Even amid calls for the common currency to pullback, the CurrencyShares Euro Currency Trust (NYSEArca: FXE), which tracks the euro’s price movements against the dollar, continues defying skeptics. FXE has traded modestly higher over the past week and is clinging to a 12% year-to-date gain, making it one of this year’s best-performing currency ETFs.
Part of the euro’s bull thesis is tied to the surprisingly weak dollar, which has struggled even against the backdrop of two interest hikes this year by the Federal Reserve.
The PowerShares DB U.S. Dollar Index Bullish Fund (NYSEArca: UUP), the tracking ETF for the U.S. Dollar Index, is getting hammered this year. UUP tracks the price movement of the U.S. dollar against a basket of currencies, including the euro, Japanese yen, British pound, Canadian dollar, Swedish krona and Swiss franc.
“The euro rally is sustainable even amid the latest flare up of European political uncertainty,” reports ZeroHedge. “A buoyant macro-economic environment partially explains the resilience, but most credit should go to the backstop offered by the ECB.”
Germany and France, which account for half of Euro area GDP, is expected to surprise on the upside as growth picks up speed.
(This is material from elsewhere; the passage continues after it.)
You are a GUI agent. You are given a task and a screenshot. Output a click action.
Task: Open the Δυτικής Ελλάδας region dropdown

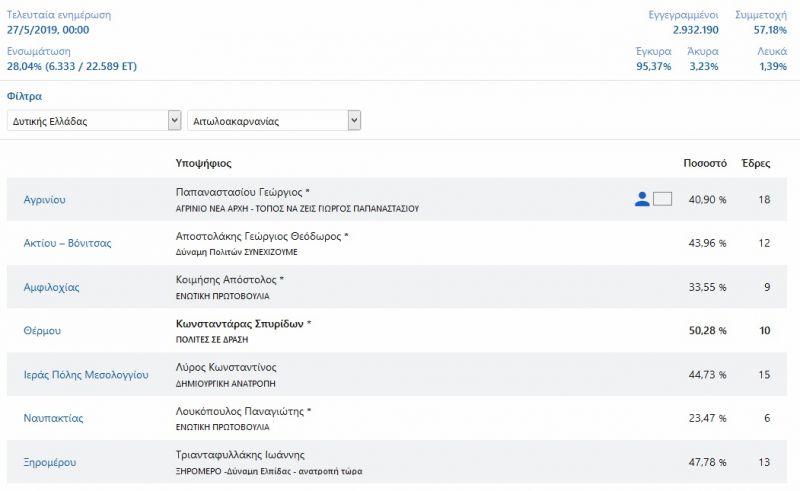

Moreover, the lessening political risk in Europe, leading indicators like purchasing manager index, demand for loans and sentiment surveys all suggest that the market continues to improve.
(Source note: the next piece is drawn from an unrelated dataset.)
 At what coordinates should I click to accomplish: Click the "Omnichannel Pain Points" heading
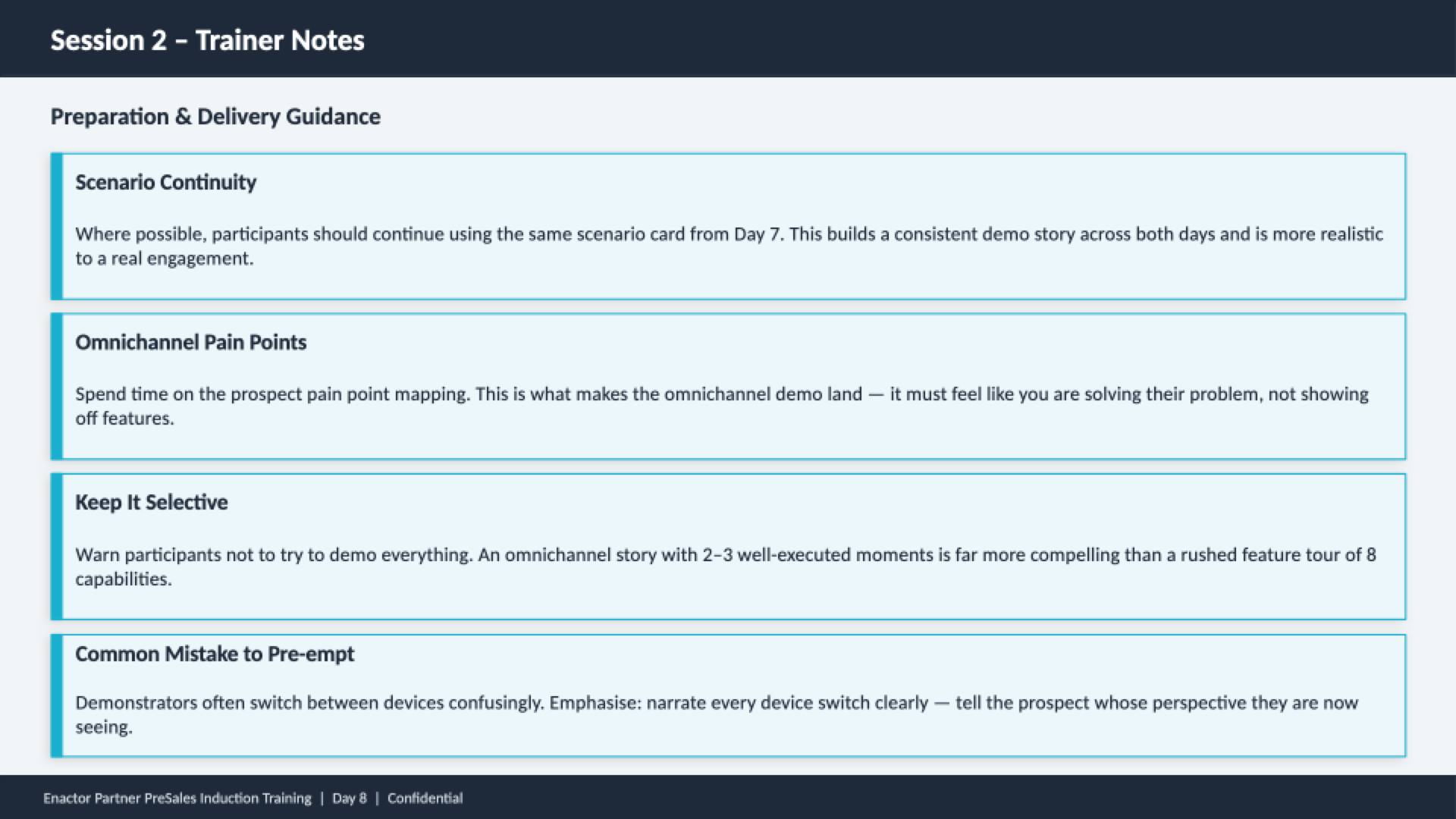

Investors who believe the euro currency could weaken after its recent rally and are bullish on the Eurozone’s outlook can turn to currency-hedged ETF options, such as the the Deutsche X-trackers MSCI EMU Hedged Equity ETF (NYSEArca: DBEZ), iShares Currency Hedged MSCI EMU ETF (NYSEArca: HEZU) and WisdomTree Europe Hedged Equity Fund (NYSEArca: HEDJ). These currency-hedged Europe ETFs may outperform non-hedged Europe funds if the euro depreciates against the U.S. dollar.